Commissioners' dispute leaves hotel owner in tears

FULTON COUNTY, Ga. — A local hotel owner is irate and in tears over a controversial exchange that occurred during a Fulton County Commissioners meeting.

District 5 Commissioner Emma Darnell made a motion to approve a hotel permit for the renovated Red Roof Inn on Fulton Industrial Boulevard. The county shut it down in February because they received too many 911 calls originating from the property.

During the meeting, Darnell's motion needed a second. A few seconds passed before or after he asked for a second? A few seconds passed when Chairman John Eaves asked would anyone else like to second.
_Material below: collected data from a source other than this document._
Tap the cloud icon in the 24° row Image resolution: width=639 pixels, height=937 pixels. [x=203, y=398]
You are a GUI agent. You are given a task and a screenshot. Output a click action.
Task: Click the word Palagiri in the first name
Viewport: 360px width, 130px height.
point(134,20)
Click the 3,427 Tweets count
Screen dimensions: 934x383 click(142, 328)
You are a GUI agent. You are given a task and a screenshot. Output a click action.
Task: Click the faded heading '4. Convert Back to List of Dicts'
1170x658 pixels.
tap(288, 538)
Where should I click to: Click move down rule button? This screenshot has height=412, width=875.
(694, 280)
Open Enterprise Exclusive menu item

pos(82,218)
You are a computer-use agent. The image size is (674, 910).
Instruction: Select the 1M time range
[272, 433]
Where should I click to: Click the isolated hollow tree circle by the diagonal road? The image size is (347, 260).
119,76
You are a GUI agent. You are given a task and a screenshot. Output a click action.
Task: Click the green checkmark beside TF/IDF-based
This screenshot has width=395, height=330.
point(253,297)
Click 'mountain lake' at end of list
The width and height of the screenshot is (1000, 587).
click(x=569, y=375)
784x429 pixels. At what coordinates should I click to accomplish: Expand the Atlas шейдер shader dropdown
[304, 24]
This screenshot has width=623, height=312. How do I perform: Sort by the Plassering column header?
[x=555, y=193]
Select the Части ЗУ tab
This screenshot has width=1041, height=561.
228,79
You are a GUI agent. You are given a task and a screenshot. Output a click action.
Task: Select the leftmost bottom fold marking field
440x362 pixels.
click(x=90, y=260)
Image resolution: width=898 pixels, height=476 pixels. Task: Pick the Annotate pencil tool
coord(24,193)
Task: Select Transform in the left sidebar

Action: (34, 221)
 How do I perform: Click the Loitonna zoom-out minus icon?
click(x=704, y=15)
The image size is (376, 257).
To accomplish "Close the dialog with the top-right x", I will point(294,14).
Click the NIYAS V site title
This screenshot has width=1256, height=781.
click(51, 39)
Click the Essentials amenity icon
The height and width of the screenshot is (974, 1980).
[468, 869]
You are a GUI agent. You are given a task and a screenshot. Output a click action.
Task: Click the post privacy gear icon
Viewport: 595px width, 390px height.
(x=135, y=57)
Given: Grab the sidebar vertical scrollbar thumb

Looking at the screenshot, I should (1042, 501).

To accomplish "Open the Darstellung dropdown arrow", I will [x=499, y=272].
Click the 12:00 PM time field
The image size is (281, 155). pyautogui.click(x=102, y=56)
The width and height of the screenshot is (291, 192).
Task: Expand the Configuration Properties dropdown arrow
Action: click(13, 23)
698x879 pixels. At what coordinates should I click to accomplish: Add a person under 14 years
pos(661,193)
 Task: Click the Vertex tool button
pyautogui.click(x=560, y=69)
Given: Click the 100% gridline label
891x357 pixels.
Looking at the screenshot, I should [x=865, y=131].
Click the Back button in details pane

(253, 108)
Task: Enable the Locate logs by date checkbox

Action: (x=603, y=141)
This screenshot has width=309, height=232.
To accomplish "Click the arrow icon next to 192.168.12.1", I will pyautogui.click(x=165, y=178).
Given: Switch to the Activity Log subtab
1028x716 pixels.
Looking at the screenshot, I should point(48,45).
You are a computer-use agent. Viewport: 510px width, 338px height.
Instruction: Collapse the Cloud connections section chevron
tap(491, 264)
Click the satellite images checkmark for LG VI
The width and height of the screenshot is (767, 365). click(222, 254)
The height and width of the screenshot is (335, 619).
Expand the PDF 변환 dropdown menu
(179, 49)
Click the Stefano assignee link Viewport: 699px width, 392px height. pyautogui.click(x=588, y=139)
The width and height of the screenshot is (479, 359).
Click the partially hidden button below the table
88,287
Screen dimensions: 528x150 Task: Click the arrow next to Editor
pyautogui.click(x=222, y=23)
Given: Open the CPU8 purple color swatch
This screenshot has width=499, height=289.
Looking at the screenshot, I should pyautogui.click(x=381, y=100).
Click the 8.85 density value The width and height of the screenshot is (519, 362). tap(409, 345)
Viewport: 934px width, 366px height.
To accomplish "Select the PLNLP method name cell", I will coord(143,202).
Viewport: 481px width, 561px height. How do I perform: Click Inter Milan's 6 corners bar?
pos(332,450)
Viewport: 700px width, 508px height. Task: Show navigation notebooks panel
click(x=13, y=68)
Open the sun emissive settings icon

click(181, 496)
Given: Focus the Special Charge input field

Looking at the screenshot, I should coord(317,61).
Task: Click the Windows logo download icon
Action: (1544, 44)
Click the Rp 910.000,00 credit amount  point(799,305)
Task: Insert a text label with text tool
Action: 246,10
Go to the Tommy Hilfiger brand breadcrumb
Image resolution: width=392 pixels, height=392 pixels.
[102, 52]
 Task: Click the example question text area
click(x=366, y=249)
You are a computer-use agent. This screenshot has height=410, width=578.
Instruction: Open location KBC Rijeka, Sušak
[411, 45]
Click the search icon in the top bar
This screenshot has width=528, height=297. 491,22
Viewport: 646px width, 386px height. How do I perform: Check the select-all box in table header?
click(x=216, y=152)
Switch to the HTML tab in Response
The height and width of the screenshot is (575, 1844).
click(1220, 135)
In the video it appears that Commissioner Joan Garner seconds it, but Eaves said it failed.

Garner said, "I seconded it!

"Fails for lack of a second, and no, I called there was not a second on this. Next item," exclaimed Eaves.

Darnell said,"Mr. Chairman..."

She was then cut off by Eaves, who said, "Next item. There was no second. There was no second."

Channel 2's Craig Lucie spoke with Garner on the phone and she told him that she clearly made a motion to second it, and she was stunned by the way it was handled. Eaves' spokeswoman told Lucie that the chairman was following parliamentary procedure, and he did the right thing.

Lucie asked Helen Zaver, the hotel's owner, if she thought what happened was fair.

"Not at all. Not at all. I wasn't expecting that," Zaver told Lucie.

Zaver has spent $500,000 of her own money for new beds, TVs and furniture. An officer told commissioners during the meeting that they've caught drug dealers in front of the property multiple times, but Zaver says that was before she bought the property.

She started to cry during Lucie's interview.

"You know, I'm a hotel owner, a small business person, a mother, a Fulton County resident for the last 12 years, and I have never seen something like this. I really haven't," Zaver told Lucie in tears.

Some commissioners think if they grant the hotel a permit, the crime will be back.

"I guarantee you…you give it (permit) back to them, we'll be back up here," said Commissioner William Edwards.

But Ricky Brown, who hires veterans and ex-offenders, says the hotel would help the area.

"Jobs are going to be lost! People are not going to be able to take care of their families and we will be able to hire at least 40 to 50 people for this hotel alone…There's a hidden agenda that is not being revealed as of yet," Brown told Lucie.

Meanwhile, Zaver continues to fight the commission and has another chance for a vote on the hotel permit in two weeks or it may go to the courts.